We’re just going to have to live with Auto Tune at this point. I don’t instantly hate it. It’s another way to express yourself. But how is it being used here? Why make the decision to use it? It doesn’t seem like a creative decision. It seems more like following a crowd. It seems like you’re afraid of your own voice, like you don’t believe in your own talent or that you’re admitting your voice is crap, so you need to wrap it in digitized shrouds. How would it sound without Autotune? Prove me wrong. Have the balls to show yourself. I guarantee peope will respect you more for it. Rapping, singing, performing is a talent. Not everyone can do it. It’s exposing. If you’re going to be a performer, then be honest, be real, don’t hide.

Beyond the autotune, the vocals are monotone. Regular glancers will know I thrive on emotion and melody in music. I can tolerate a monotone, emotionless approach to vocals if the surrounding music is powerful, or if the lyrics have something vital to say. The lyrics are the same old shite, so we can check that off the list. The music on the other hand, is good. There are a lot of positives in the musical approach and the production. On a personal level the beats are too prominent. I get that most hip-hop fans will be looking for that beat and rank it higher than I would. As prominent as the beats are, they’re repetitive, feel cheap, and are the weakest part of the overall production.

The underlying music deserves better. It creates a sense of threat and paranoia. That darker vibe created by the faux orchestra does set the album aside from most hip-hop efforts I have heard. The best moments of the album are when the music is allowed to breathe, free of cheap beats, free of mumbling vocals. The vocals and autotune brings things down – autotune has a childish tag attached to it like stink. You can’t maintain threat or quality when you’re being childish. Your attempts at being serious are dismissed.

The whole album is very consistent, in tone, in quality.

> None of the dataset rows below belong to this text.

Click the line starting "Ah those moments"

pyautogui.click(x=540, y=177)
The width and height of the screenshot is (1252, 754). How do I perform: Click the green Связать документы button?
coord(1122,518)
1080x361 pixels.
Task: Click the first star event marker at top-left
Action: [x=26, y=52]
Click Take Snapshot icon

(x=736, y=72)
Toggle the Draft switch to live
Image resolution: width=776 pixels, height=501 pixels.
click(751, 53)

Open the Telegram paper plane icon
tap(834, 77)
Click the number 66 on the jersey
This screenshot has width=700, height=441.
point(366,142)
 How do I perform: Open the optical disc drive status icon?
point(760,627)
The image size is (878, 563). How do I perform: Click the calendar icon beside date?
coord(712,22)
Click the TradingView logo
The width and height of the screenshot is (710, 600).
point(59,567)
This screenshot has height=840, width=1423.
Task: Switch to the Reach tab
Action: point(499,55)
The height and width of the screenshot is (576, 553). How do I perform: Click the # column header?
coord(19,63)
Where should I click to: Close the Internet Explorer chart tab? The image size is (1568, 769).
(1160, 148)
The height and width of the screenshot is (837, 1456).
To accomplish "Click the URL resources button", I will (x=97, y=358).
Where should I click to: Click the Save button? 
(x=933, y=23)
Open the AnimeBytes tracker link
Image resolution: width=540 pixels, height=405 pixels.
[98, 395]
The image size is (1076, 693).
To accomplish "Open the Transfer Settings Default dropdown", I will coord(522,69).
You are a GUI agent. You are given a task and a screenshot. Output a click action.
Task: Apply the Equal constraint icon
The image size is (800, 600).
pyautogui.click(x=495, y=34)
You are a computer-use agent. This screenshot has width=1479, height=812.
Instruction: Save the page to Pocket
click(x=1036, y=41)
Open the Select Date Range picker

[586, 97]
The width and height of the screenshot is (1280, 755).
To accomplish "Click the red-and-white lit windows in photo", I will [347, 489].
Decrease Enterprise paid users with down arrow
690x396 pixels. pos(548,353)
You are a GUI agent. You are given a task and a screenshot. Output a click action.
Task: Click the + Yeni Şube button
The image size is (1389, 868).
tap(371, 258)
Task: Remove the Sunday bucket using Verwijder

This has a downside – it’s an hour long. 20 tracks. There’s no need for the album to be this long. There’s a much stronger 12 track album in year. What would you cut? The songs are so interchangeable that it really wouldn’t matter – you wouldn’t lose anything by cutting any songs, and you’d be left with a more manageable, restrained whole. It just keeps going, song by song with little variance outside of a couple of more chilled songs or those with an interesting intro, such as Emotionally Scarred or the backing piano in Sum 2 Prove.

A fairly sorry effort then. We’ve heard it all before, from more talented people, from one hit wonder chart hacks, from the early 80s all the way through to today. It’s a poor reflection of today’s music and audiences if this is ranked as one of the best albums of the year. It’s an album with no surprises, nothing to say, nothing to hear, and little to recommend it. There’s an interesting approach to the music, but it’s clawed back by a litany of cliches and crowd-following platitudes that anything positive is picked clean off the bones.


Sales: 4. There’s no escaping the success of the album, going 4 times platinum in the US. It was apparently ‘the most consumed album of 2020’ in the US too, whatever that means. Whether those sales last over time, we’ll see.

Chart: 4. It made to the top of the charts, twice, and stayed in the Top Ten for months. Around the world – less successful.

Critical: 4. Mostly positive, made many end of year lists, but plenty of vocal detractors too.

Originality: 2. I don’t think you can go higher than 3 here. Admittedly, I’m not an expert on the genre and maybe this did change the game. But rating it against other albums I have heard in the genre, it’s noticeably weaker on all accounts. I would give it a 1, but the music kicks it to a 2.

Influence: 2. No idea. I can’t imagine something so bland and unoriginal and similar to everything else would be very influential.

Musical Ability: 3. Sure.

Lyrics: 2. It’s the same crap we’ve heard in any chart friendly Hip Hop album ever.

Melody: 2. Vocally, it’s a 1. Musically, there are a few interesting moments and rhythms, but nothing you’re going to remember.

Emotion: 1. Any emotion is drowned out by the monotone and autotune approach.

Lastibility: 3. People who like this sort of thing will surely keep listening.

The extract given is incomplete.